┌──

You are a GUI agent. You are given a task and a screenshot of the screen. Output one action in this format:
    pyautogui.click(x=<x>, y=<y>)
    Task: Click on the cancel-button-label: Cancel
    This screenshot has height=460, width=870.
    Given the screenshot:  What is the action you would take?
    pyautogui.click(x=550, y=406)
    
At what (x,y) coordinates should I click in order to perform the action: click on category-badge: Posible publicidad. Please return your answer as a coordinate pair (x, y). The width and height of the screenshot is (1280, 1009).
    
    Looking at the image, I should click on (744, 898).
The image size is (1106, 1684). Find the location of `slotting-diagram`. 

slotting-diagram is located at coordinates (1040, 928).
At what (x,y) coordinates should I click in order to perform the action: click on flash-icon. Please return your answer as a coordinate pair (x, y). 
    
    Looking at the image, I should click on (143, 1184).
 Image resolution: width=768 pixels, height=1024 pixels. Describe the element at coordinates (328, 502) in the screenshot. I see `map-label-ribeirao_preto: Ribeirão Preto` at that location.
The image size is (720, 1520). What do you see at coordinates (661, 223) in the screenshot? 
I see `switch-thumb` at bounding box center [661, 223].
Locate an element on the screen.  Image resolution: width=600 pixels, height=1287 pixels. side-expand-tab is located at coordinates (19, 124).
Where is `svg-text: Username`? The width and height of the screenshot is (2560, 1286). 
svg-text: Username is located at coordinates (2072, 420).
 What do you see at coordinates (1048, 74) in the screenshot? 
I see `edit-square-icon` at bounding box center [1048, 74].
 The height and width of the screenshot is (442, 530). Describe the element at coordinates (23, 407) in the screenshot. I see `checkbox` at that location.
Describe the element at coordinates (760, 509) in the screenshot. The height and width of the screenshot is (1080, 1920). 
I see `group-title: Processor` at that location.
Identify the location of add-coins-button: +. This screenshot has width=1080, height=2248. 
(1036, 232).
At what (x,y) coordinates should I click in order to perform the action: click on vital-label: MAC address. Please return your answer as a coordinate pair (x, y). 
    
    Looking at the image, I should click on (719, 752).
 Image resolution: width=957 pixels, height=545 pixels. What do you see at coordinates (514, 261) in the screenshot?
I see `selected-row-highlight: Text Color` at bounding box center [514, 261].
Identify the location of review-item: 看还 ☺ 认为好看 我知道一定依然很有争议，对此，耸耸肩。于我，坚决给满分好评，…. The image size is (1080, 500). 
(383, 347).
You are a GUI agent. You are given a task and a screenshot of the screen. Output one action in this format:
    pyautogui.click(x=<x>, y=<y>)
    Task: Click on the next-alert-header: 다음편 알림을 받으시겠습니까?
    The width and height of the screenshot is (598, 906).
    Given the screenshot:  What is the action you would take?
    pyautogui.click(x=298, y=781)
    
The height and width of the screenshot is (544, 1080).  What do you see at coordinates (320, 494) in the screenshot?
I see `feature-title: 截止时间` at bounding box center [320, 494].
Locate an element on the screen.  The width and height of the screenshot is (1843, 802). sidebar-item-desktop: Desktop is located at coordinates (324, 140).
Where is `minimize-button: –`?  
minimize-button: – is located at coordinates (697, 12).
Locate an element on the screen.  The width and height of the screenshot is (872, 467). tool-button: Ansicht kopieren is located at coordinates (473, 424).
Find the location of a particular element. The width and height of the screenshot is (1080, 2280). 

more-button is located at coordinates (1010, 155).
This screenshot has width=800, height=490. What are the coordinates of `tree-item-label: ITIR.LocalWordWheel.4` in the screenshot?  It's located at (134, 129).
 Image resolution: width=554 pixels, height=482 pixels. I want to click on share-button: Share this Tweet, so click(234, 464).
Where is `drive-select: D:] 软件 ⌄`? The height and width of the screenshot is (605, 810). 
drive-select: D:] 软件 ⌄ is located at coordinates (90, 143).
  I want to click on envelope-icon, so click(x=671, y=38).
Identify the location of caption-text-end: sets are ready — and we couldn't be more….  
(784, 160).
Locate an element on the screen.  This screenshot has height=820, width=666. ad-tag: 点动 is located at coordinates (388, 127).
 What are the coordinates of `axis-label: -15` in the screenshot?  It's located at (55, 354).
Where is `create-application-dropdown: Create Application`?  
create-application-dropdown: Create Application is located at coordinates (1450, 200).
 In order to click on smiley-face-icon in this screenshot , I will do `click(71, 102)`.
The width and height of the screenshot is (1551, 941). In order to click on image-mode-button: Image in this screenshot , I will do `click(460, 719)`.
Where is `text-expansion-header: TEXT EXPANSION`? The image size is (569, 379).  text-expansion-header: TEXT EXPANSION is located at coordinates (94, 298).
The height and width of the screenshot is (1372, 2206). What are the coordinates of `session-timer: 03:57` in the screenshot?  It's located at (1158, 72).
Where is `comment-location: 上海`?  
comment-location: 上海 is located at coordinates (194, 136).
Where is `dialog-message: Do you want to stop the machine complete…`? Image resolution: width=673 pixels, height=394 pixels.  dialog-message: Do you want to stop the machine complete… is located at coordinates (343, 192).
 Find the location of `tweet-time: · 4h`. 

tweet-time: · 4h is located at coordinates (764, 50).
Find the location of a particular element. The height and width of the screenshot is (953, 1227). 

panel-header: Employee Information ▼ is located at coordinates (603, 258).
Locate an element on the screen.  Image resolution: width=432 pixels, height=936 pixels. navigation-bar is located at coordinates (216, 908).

└──

#### Task statement:
Reproduce all of the records above word for word, leaving nothing out and changing nothing.

#### Exercise output:
You are a GUI agent. You are given a task and a screenshot of the screen. Output one action in this format:
    pyautogui.click(x=<x>, y=<y>)
    Task: Click on the cancel-button-label: Cancel
    This screenshot has height=460, width=870.
    Given the screenshot:  What is the action you would take?
    pyautogui.click(x=550, y=406)
    
At what (x,y) coordinates should I click in order to perform the action: click on category-badge: Posible publicidad. Please return your answer as a coordinate pair (x, y). The width and height of the screenshot is (1280, 1009).
    
    Looking at the image, I should click on (744, 898).
The image size is (1106, 1684). Find the location of `slotting-diagram`. 

slotting-diagram is located at coordinates (1040, 928).
At what (x,y) coordinates should I click in order to perform the action: click on flash-icon. Please return your answer as a coordinate pair (x, y). 
    
    Looking at the image, I should click on (143, 1184).
 Image resolution: width=768 pixels, height=1024 pixels. Describe the element at coordinates (328, 502) in the screenshot. I see `map-label-ribeirao_preto: Ribeirão Preto` at that location.
The image size is (720, 1520). What do you see at coordinates (661, 223) in the screenshot? 
I see `switch-thumb` at bounding box center [661, 223].
Locate an element on the screen.  Image resolution: width=600 pixels, height=1287 pixels. side-expand-tab is located at coordinates (19, 124).
Where is `svg-text: Username`? The width and height of the screenshot is (2560, 1286). 
svg-text: Username is located at coordinates (2072, 420).
 What do you see at coordinates (1048, 74) in the screenshot? 
I see `edit-square-icon` at bounding box center [1048, 74].
 The height and width of the screenshot is (442, 530). Describe the element at coordinates (23, 407) in the screenshot. I see `checkbox` at that location.
Describe the element at coordinates (760, 509) in the screenshot. The height and width of the screenshot is (1080, 1920). 
I see `group-title: Processor` at that location.
Identify the location of add-coins-button: +. This screenshot has width=1080, height=2248. 
(1036, 232).
At what (x,y) coordinates should I click in order to perform the action: click on vital-label: MAC address. Please return your answer as a coordinate pair (x, y). 
    
    Looking at the image, I should click on (719, 752).
 Image resolution: width=957 pixels, height=545 pixels. What do you see at coordinates (514, 261) in the screenshot?
I see `selected-row-highlight: Text Color` at bounding box center [514, 261].
Identify the location of review-item: 看还 ☺ 认为好看 我知道一定依然很有争议，对此，耸耸肩。于我，坚决给满分好评，…. The image size is (1080, 500). 
(383, 347).
You are a GUI agent. You are given a task and a screenshot of the screen. Output one action in this format:
    pyautogui.click(x=<x>, y=<y>)
    Task: Click on the next-alert-header: 다음편 알림을 받으시겠습니까?
    The width and height of the screenshot is (598, 906).
    Given the screenshot:  What is the action you would take?
    pyautogui.click(x=298, y=781)
    
The height and width of the screenshot is (544, 1080).  What do you see at coordinates (320, 494) in the screenshot?
I see `feature-title: 截止时间` at bounding box center [320, 494].
Locate an element on the screen.  The width and height of the screenshot is (1843, 802). sidebar-item-desktop: Desktop is located at coordinates (324, 140).
Where is `minimize-button: –`?  
minimize-button: – is located at coordinates (697, 12).
Locate an element on the screen.  The width and height of the screenshot is (872, 467). tool-button: Ansicht kopieren is located at coordinates (473, 424).
Find the location of a particular element. The width and height of the screenshot is (1080, 2280). 

more-button is located at coordinates (1010, 155).
This screenshot has width=800, height=490. What are the coordinates of `tree-item-label: ITIR.LocalWordWheel.4` in the screenshot?  It's located at (134, 129).
 Image resolution: width=554 pixels, height=482 pixels. I want to click on share-button: Share this Tweet, so click(234, 464).
Where is `drive-select: D:] 软件 ⌄`? The height and width of the screenshot is (605, 810). 
drive-select: D:] 软件 ⌄ is located at coordinates (90, 143).
  I want to click on envelope-icon, so click(x=671, y=38).
Identify the location of caption-text-end: sets are ready — and we couldn't be more….  
(784, 160).
Locate an element on the screen.  This screenshot has height=820, width=666. ad-tag: 点动 is located at coordinates (388, 127).
 What are the coordinates of `axis-label: -15` in the screenshot?  It's located at (55, 354).
Where is `create-application-dropdown: Create Application`?  
create-application-dropdown: Create Application is located at coordinates (1450, 200).
 In order to click on smiley-face-icon in this screenshot , I will do `click(71, 102)`.
The width and height of the screenshot is (1551, 941). In order to click on image-mode-button: Image in this screenshot , I will do `click(460, 719)`.
Where is `text-expansion-header: TEXT EXPANSION`? The image size is (569, 379).  text-expansion-header: TEXT EXPANSION is located at coordinates (94, 298).
The height and width of the screenshot is (1372, 2206). What are the coordinates of `session-timer: 03:57` in the screenshot?  It's located at (1158, 72).
Where is `comment-location: 上海`?  
comment-location: 上海 is located at coordinates (194, 136).
Where is `dialog-message: Do you want to stop the machine complete…`? Image resolution: width=673 pixels, height=394 pixels.  dialog-message: Do you want to stop the machine complete… is located at coordinates (343, 192).
 Find the location of `tweet-time: · 4h`. 

tweet-time: · 4h is located at coordinates (764, 50).
Find the location of a particular element. The height and width of the screenshot is (953, 1227). 

panel-header: Employee Information ▼ is located at coordinates (603, 258).
Locate an element on the screen.  Image resolution: width=432 pixels, height=936 pixels. navigation-bar is located at coordinates (216, 908).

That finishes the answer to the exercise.